Способ получения убихинона - 10

 

Использование: биотехнология, медицина для лечения ряда заболеваний, а также в качестве реактива при проведении научных исследований. Сущность изобретения: осуществляют выращивание Cryptococcas curvatus ВКМ 2230 на среде, содержащей в качестве основного компонента молочную сыворотку, многотоннажный отход производства, при дополнительном введении в среду глюкозы, этанола и солей аммония, при одновременном снижении содержания дорогостоящего дрожжевого экстракта в 2 - 4 раза. Исключение из состава среды кукурузного экстракта позволило увеличить выход биомассы, повысить количество убихинона -10 в 1 л культуральной жидкости в 1,17 - 2,35 раза при одновременном снижении стоимости среды в 1,5 - 2,5 раза по сравнению с известным способом.

Изобретение относится к микробиологической промышленности, а именно к способу получения убихинона-10 (кофермента О₁₀), используемого в медицине для лечения ряда заболеваний, а также в качестве реактива при проведении научных исследований.

Известны способы получения убихинона-10 при помощи дрожжей из р. р.
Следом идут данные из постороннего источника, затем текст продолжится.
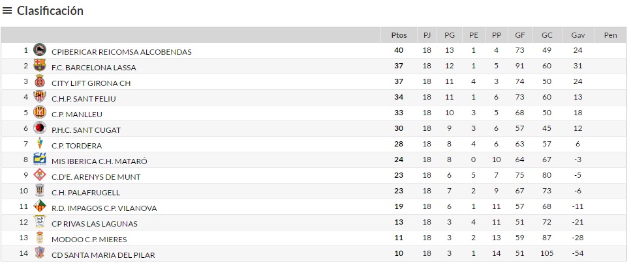Click the Mis Iberica C.H. Mataró crest
The width and height of the screenshot is (631, 278).
40,160
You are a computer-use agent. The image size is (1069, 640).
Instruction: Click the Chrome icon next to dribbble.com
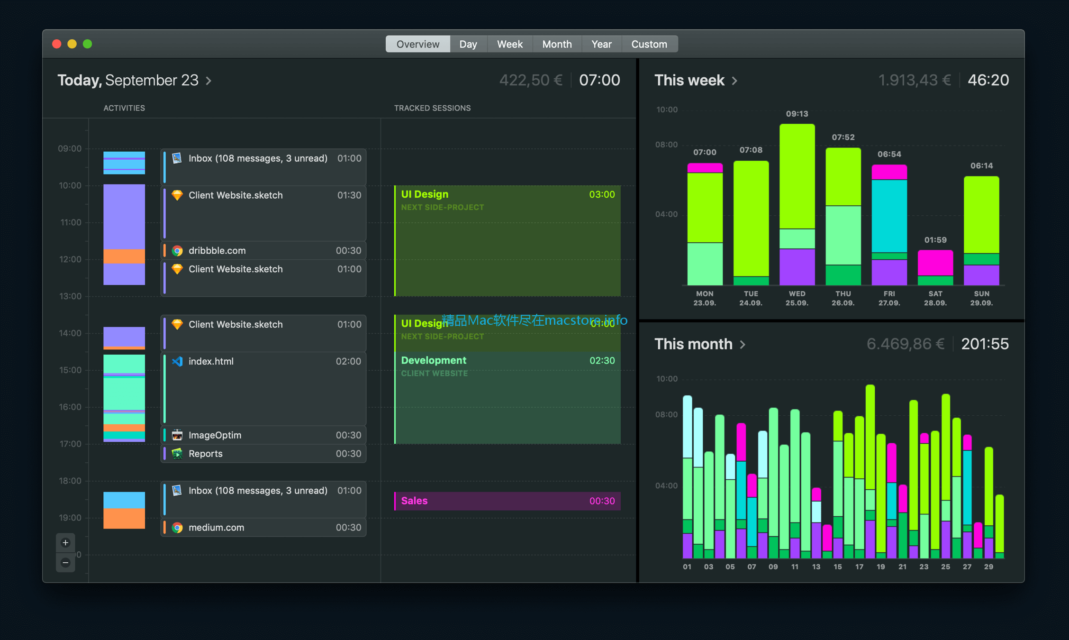pyautogui.click(x=176, y=250)
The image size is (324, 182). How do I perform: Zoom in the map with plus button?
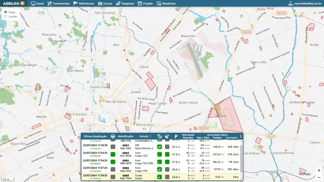[x=319, y=170]
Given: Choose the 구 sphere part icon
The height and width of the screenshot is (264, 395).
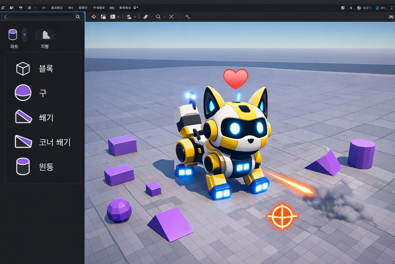Looking at the screenshot, I should point(23,93).
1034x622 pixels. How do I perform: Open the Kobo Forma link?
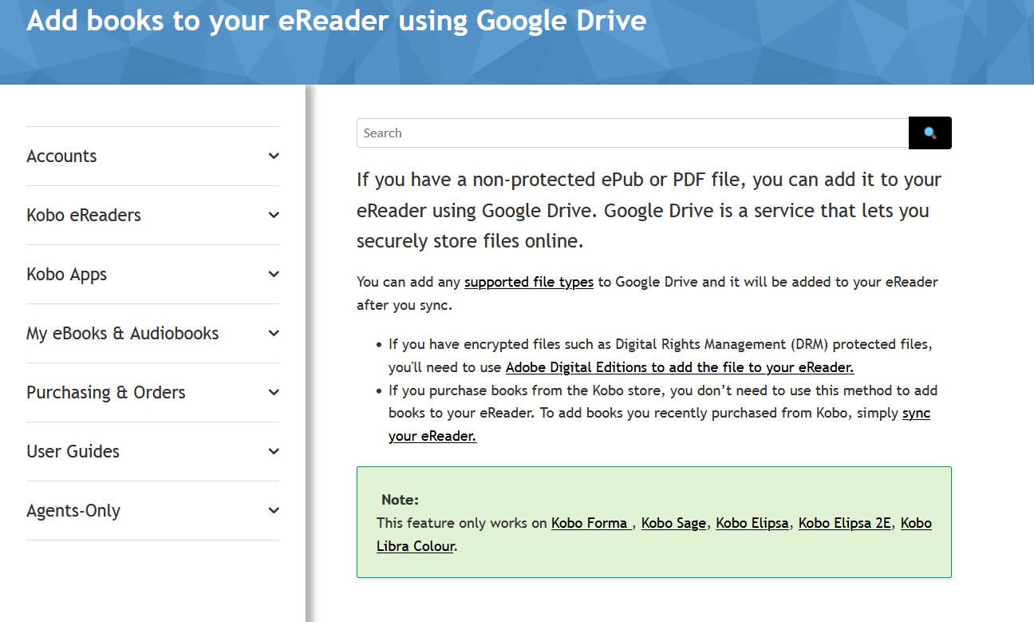[590, 523]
Сandida, Rhodotorula, Torulopsis, Sporidiobolus и др., предусматривающие культивирование дрожжей в периодических условиях на глюкозосодержащей среде с дрожжевым и кукурузным экстрактами и минеральными солями в аэробных условиях [1,2].

Наиболее близким к заявляемому техническому решению является способ получения убихинона-10 при помощи культуры Сryptococcus curvatus ВКМ 2230, которая при выращивании на среде, содержащей глюкозу (3%), дрожжевой (0,4%) и кукурузный (0,1%) экстракты, минеральные источники азота, фосфора, некоторые минеральные соли, а также этанол (2% по объему), накапливает убихинон-10 в количестве 0,5-0,6 мг/г сухой биомассы, максимальное накопление убихинона-10 в 1 л культуральной жидкости составляло 4,02 мг, при содержании биомассы в среде 6,7 г [3].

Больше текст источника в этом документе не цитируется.